What do you think our nation is mostly proud of? Having strong political power? Putting an end to the World War II? Or, winning the pursuit to be the first nation on the Moon? Those great achievements are part of one overarching theme. There is nothing more marvelous than the History of the United States of America. With all the twists, turns, ups and downs, we and our ancestors are the people who have been tangibly creating American history based on freedom, liberty and democracy.
Today would not look that bright if there had not been wonderful individuals creating our story. One of such important individuals played an important role in leading the country during Civil War as well as constitutional and political crisis. This individual preserved the Union, abolished slavery, reinforced federal government, and modernized economy. Today we will talk about 16th President of the United States of America, Abraham Lincoln.
Abraham Lincoln was born on February 12, 1809, in a log cabin near Hodgenville, Kentucky. He was born to a family of Thomas and Nancy Hanks Lincoln. As Abraham Lincoln was growing up, he loved to read and preferred learning instead of working in the field. He was raised in a poor family of farmers. Abraham’s dogged pursuit of knowledge caused a strain in a relationship with his father, who opposed Lincoln’s educational aspirations.
As a young adult, Lincoln tried many different professions. For instance, he operated a store and served as postmaster. His unique character and desire for a just society impressed the residents of Hodgenville, who named him “Honest Abe.”
In 1831, 22-year old Lincoln moved to New Orleans where he observed atrocities of slavery. The brutality that he witnessed influenced the way he understood slavery.

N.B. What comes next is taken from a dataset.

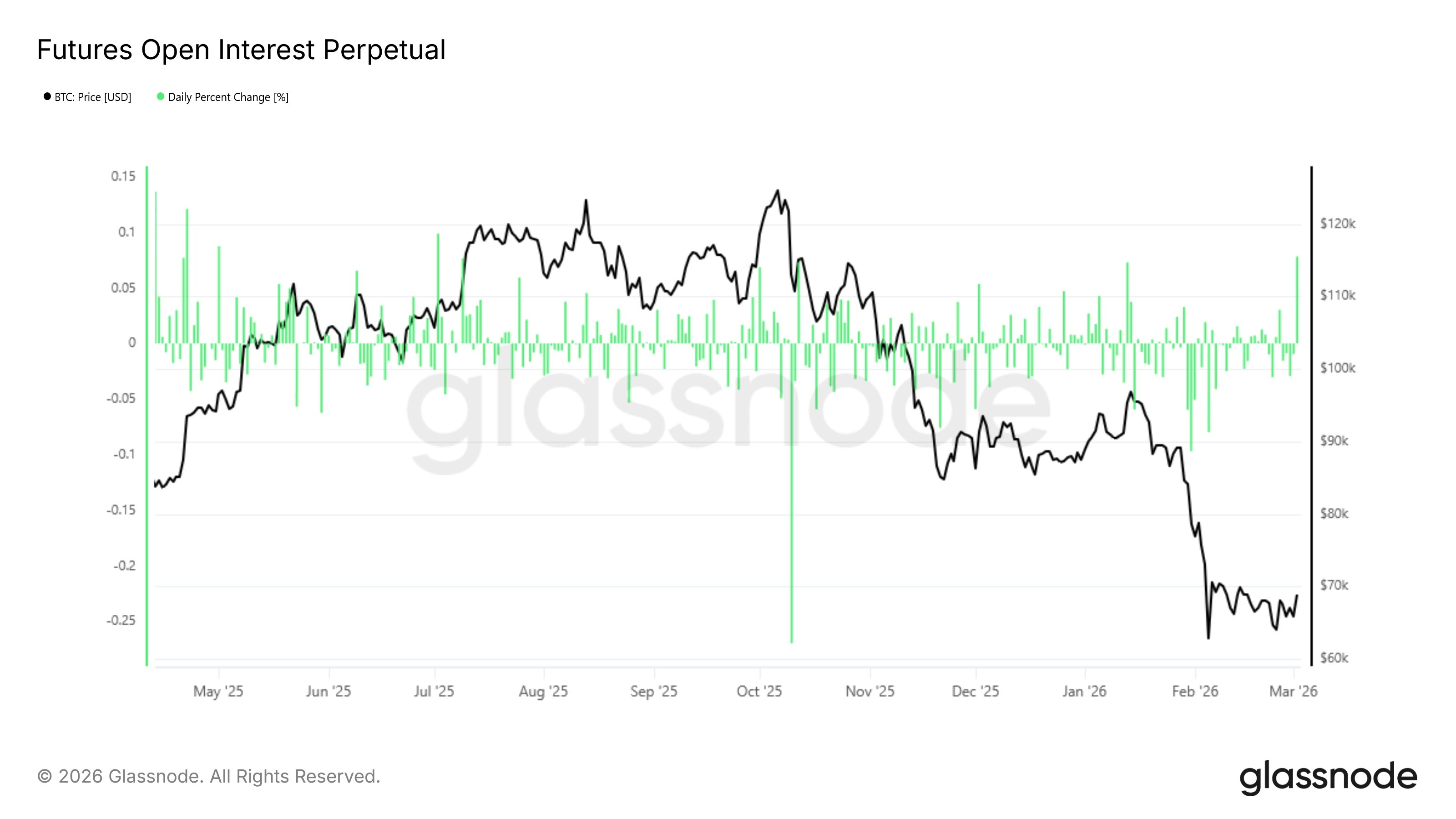Image resolution: width=1456 pixels, height=819 pixels.
Task: Click the $90k price axis label
Action: click(1334, 441)
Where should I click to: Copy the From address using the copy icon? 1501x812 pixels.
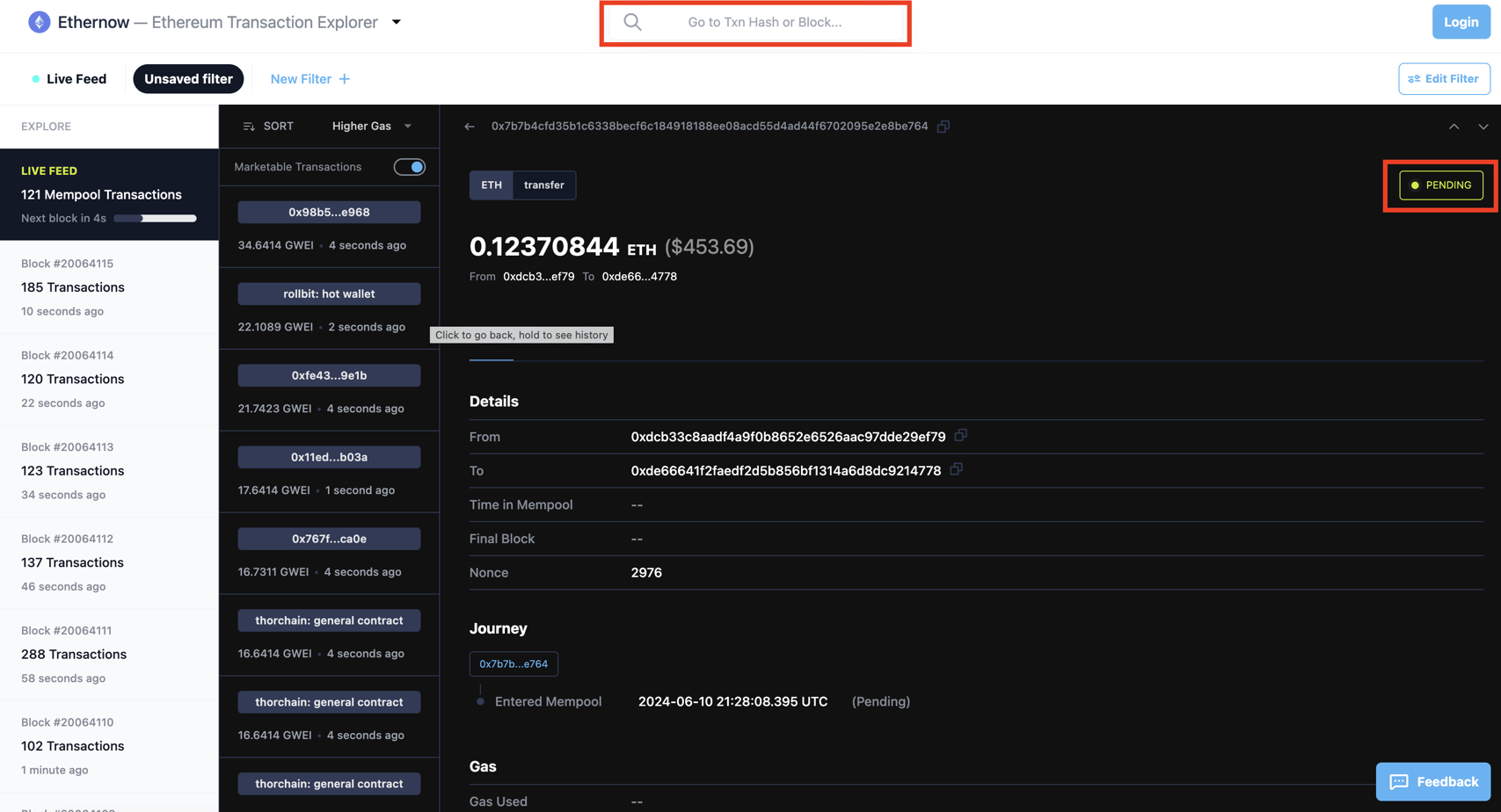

Lincoln served in the Black Hawk War. Later, he made an unsuccessful run for the Illinois legislature in 1832. He ran again in 1834 to win. He successfully ran three more times until 1840. Lincoln was a member of the Whig Party. He remained a Whig until 1856 when he became a Republican. Additionally, he studied law in his spare time and became a lawyer in 1836.
Presidency and secession
Lincoln was elected the 16th president on November 6, 1860, defeating Douglas, John Bell and John C. Breckinridge. He was the first president from the Republican Party to become a president. Strong support of the North and West entirely contributed in Abraham Lincoln victory.
At a time, secessionists made clear that they will leave the Union before Abraham takes office. On December 20, 1860, South Carolina took the lead by adopting an ordinance of secession, and it was followed by Mississippi, Alabama, Florida, Georgia, Louisiana and Texas. Six of those states declared their sovereignty, and they were known as Confederate States of America. They selected Jefferson Davis as provisional President on February 9, 1861. However Lincoln refused to recognize the Confederacy, declaring secession illegal.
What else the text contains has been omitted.